-- Material for the task --
=== Section Start ===

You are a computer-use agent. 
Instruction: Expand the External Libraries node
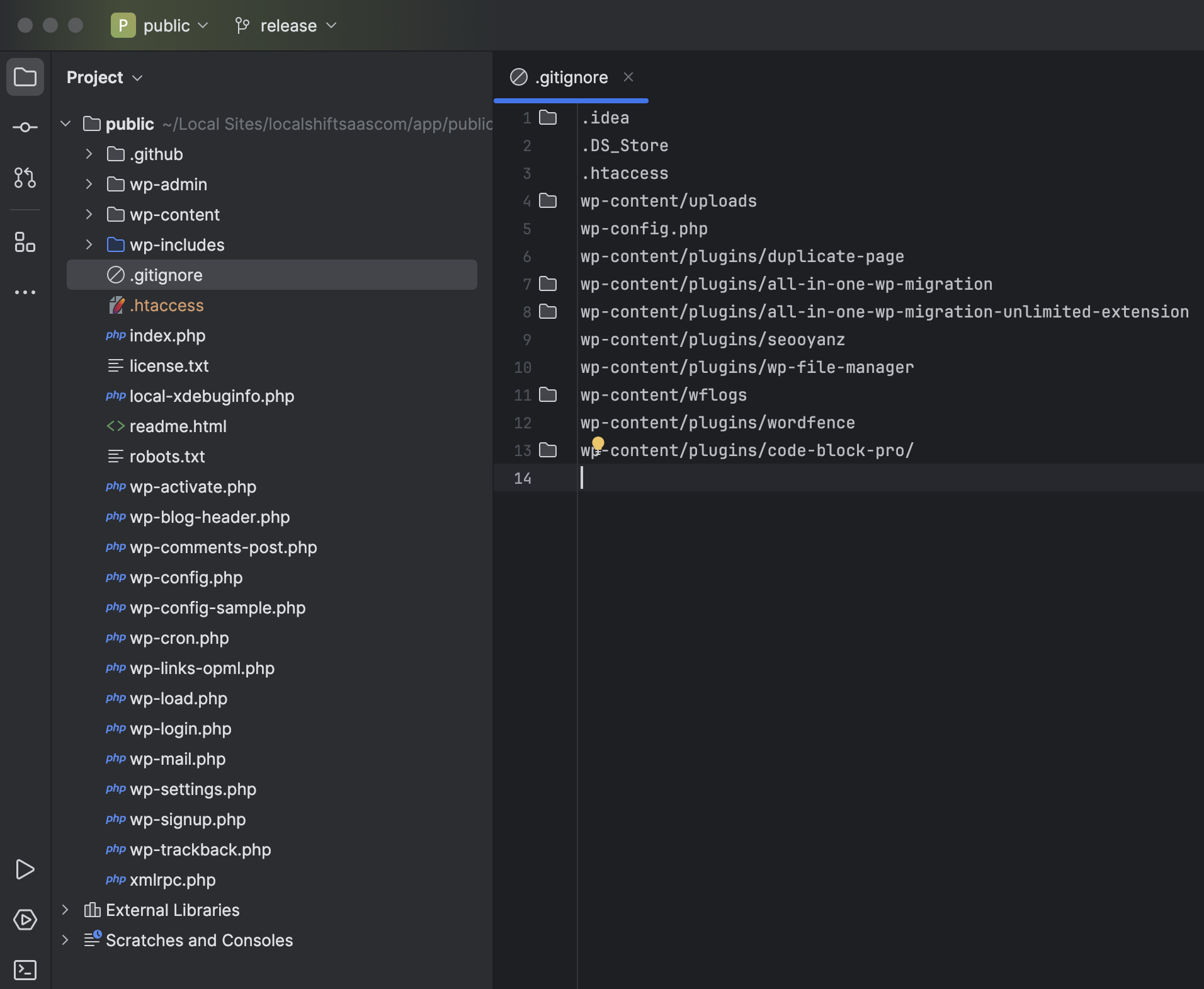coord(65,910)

=== Section End ===
=== Section Start ===

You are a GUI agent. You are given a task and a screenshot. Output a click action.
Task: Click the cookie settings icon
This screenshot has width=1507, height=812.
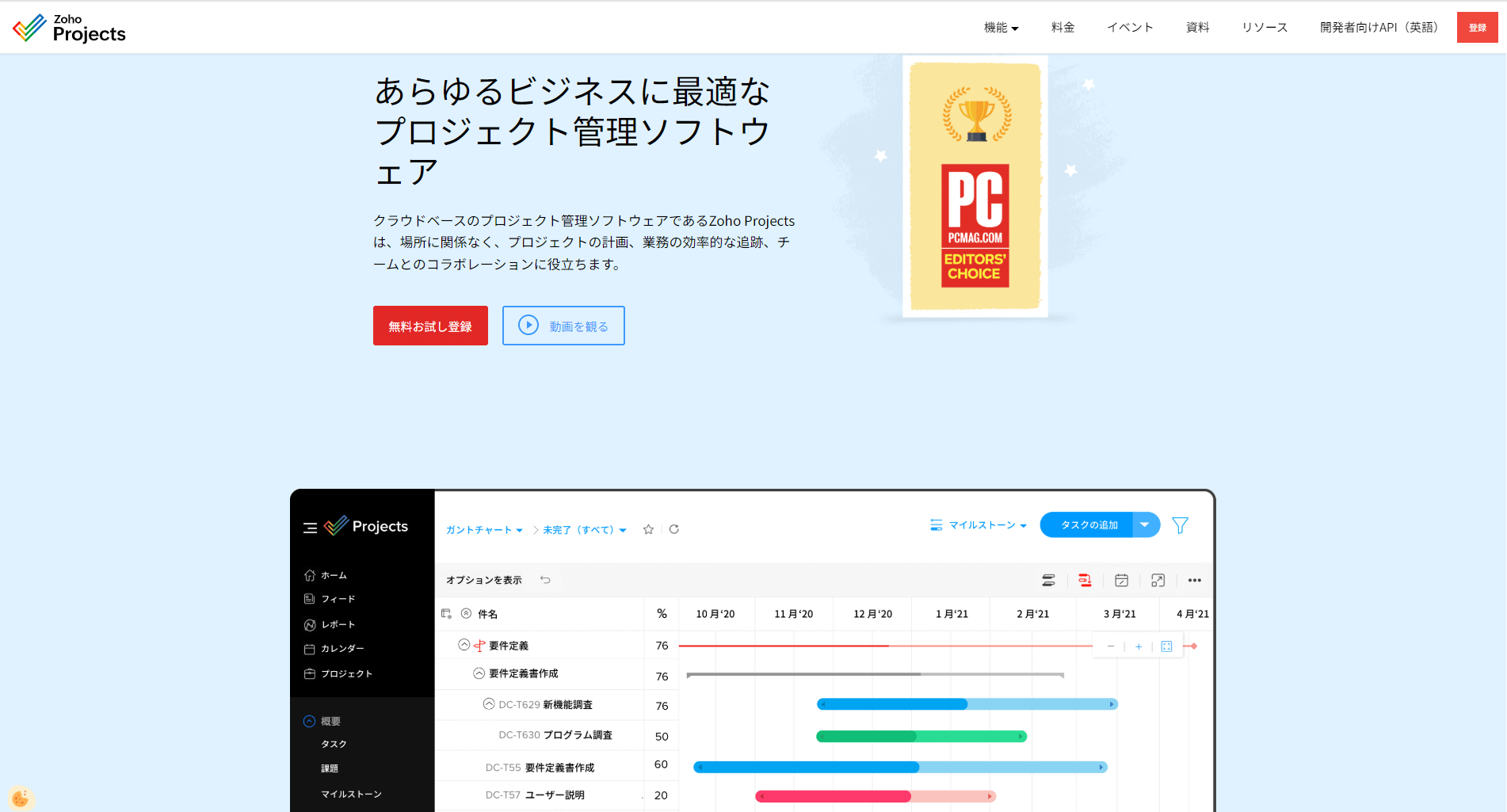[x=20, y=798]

=== Section End ===
=== Section Start ===

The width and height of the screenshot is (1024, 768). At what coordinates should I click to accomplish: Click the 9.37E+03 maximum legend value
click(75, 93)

=== Section End ===

-- Your instructions --
Please go through the data above and copy each line containing the word "agent".

-- Result of the task --
You are a computer-use agent. 
You are a GUI agent. You are given a task and a screenshot. Output a click action.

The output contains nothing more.